Every record below should be printed exactly as given.

## Given records
== Segment start ==
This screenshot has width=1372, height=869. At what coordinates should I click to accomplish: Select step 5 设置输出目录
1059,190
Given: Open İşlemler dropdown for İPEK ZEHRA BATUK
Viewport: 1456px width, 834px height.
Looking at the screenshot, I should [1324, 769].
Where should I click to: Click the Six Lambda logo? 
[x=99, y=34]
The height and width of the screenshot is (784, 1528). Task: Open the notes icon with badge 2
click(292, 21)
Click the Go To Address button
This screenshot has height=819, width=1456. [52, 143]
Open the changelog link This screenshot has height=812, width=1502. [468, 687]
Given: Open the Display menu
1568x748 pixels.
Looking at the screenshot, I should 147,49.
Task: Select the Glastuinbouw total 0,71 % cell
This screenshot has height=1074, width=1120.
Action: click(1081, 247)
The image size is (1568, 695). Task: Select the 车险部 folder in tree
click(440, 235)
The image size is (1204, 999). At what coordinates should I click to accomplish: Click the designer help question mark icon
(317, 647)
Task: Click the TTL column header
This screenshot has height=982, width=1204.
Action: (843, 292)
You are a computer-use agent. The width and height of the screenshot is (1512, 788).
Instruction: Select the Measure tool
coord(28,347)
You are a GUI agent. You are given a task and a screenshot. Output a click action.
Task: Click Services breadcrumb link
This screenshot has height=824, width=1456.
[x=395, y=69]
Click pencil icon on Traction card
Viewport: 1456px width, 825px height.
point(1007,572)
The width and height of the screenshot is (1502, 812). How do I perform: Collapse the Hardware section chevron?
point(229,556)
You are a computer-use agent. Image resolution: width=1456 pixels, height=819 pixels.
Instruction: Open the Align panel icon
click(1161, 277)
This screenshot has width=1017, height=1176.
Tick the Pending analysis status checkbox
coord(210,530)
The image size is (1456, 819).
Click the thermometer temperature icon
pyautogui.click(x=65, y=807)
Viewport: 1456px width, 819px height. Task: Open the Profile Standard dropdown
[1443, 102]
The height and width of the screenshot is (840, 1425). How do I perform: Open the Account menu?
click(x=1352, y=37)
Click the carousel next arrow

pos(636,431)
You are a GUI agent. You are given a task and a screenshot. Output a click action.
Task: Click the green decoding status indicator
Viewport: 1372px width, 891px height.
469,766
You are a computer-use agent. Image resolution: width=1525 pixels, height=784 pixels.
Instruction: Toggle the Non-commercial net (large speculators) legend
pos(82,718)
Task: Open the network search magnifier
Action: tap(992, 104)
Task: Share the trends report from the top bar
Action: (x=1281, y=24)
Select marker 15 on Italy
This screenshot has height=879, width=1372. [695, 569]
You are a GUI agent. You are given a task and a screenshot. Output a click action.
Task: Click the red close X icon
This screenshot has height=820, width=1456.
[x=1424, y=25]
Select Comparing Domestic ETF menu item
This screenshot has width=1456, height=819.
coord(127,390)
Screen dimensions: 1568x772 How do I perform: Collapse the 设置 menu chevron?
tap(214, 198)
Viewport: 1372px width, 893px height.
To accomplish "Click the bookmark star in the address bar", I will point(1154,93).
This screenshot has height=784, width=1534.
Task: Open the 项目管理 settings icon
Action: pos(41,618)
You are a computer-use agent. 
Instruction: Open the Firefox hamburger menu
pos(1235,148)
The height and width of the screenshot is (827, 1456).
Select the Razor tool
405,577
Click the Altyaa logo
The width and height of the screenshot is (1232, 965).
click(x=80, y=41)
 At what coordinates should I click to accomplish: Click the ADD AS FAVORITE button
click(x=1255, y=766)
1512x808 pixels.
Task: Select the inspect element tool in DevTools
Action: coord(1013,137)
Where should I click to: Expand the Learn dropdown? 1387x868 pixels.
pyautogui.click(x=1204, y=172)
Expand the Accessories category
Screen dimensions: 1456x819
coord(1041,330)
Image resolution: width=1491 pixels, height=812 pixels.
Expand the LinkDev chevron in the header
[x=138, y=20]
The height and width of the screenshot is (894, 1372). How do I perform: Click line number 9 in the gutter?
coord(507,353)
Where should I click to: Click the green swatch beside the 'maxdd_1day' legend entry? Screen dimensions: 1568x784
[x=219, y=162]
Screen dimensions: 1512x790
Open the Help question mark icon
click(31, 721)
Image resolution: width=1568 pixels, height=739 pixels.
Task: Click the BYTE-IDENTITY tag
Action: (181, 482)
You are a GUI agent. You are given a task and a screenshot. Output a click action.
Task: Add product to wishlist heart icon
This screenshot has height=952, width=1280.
== Segment end ==
## Result
This screenshot has width=1372, height=869. At what coordinates should I click to accomplish: Select step 5 设置输出目录
1059,190
Given: Open İşlemler dropdown for İPEK ZEHRA BATUK
Viewport: 1456px width, 834px height.
Looking at the screenshot, I should [1324, 769].
Where should I click to: Click the Six Lambda logo? 
[x=99, y=34]
The height and width of the screenshot is (784, 1528). Task: Open the notes icon with badge 2
click(292, 21)
Click the Go To Address button
This screenshot has height=819, width=1456. [52, 143]
Open the changelog link This screenshot has height=812, width=1502. [468, 687]
Given: Open the Display menu
1568x748 pixels.
Looking at the screenshot, I should 147,49.
Task: Select the Glastuinbouw total 0,71 % cell
This screenshot has height=1074, width=1120.
Action: click(1081, 247)
The image size is (1568, 695). Task: Select the 车险部 folder in tree
click(440, 235)
The image size is (1204, 999). At what coordinates should I click to accomplish: Click the designer help question mark icon
(317, 647)
Task: Click the TTL column header
This screenshot has height=982, width=1204.
Action: (843, 292)
You are a computer-use agent. The width and height of the screenshot is (1512, 788).
Instruction: Select the Measure tool
coord(28,347)
You are a GUI agent. You are given a task and a screenshot. Output a click action.
Task: Click Services breadcrumb link
This screenshot has height=824, width=1456.
[x=395, y=69]
Click pencil icon on Traction card
Viewport: 1456px width, 825px height.
point(1007,572)
The width and height of the screenshot is (1502, 812). How do I perform: Collapse the Hardware section chevron?
point(229,556)
You are a computer-use agent. Image resolution: width=1456 pixels, height=819 pixels.
Instruction: Open the Align panel icon
click(1161, 277)
This screenshot has width=1017, height=1176.
Tick the Pending analysis status checkbox
coord(210,530)
The image size is (1456, 819).
Click the thermometer temperature icon
pyautogui.click(x=65, y=807)
Viewport: 1456px width, 819px height. Task: Open the Profile Standard dropdown
[1443, 102]
The height and width of the screenshot is (840, 1425). How do I perform: Open the Account menu?
click(x=1352, y=37)
Click the carousel next arrow

pos(636,431)
You are a GUI agent. You are given a task and a screenshot. Output a click action.
Task: Click the green decoding status indicator
Viewport: 1372px width, 891px height.
469,766
You are a computer-use agent. Image resolution: width=1525 pixels, height=784 pixels.
Instruction: Toggle the Non-commercial net (large speculators) legend
pos(82,718)
Task: Open the network search magnifier
Action: tap(992, 104)
Task: Share the trends report from the top bar
Action: (x=1281, y=24)
Select marker 15 on Italy
This screenshot has height=879, width=1372. [695, 569]
You are a GUI agent. You are given a task and a screenshot. Output a click action.
Task: Click the red close X icon
This screenshot has height=820, width=1456.
[x=1424, y=25]
Select Comparing Domestic ETF menu item
This screenshot has width=1456, height=819.
coord(127,390)
Screen dimensions: 1568x772 How do I perform: Collapse the 设置 menu chevron?
tap(214, 198)
Viewport: 1372px width, 893px height.
To accomplish "Click the bookmark star in the address bar", I will point(1154,93).
This screenshot has height=784, width=1534.
Task: Open the 项目管理 settings icon
Action: pos(41,618)
You are a computer-use agent. 
Instruction: Open the Firefox hamburger menu
pos(1235,148)
The height and width of the screenshot is (827, 1456).
Select the Razor tool
405,577
Click the Altyaa logo
The width and height of the screenshot is (1232, 965).
click(x=80, y=41)
 At what coordinates should I click to accomplish: Click the ADD AS FAVORITE button
click(x=1255, y=766)
1512x808 pixels.
Task: Select the inspect element tool in DevTools
Action: coord(1013,137)
Where should I click to: Expand the Learn dropdown? 1387x868 pixels.
pyautogui.click(x=1204, y=172)
Expand the Accessories category
Screen dimensions: 1456x819
coord(1041,330)
Image resolution: width=1491 pixels, height=812 pixels.
Expand the LinkDev chevron in the header
[x=138, y=20]
The height and width of the screenshot is (894, 1372). How do I perform: Click line number 9 in the gutter?
coord(507,353)
Where should I click to: Click the green swatch beside the 'maxdd_1day' legend entry? Screen dimensions: 1568x784
[x=219, y=162]
Screen dimensions: 1512x790
Open the Help question mark icon
click(31, 721)
Image resolution: width=1568 pixels, height=739 pixels.
Task: Click the BYTE-IDENTITY tag
Action: (181, 482)
You are a GUI agent. You are given a task and a screenshot. Output a click action.
Task: Add product to wishlist heart icon
This screenshot has height=952, width=1280.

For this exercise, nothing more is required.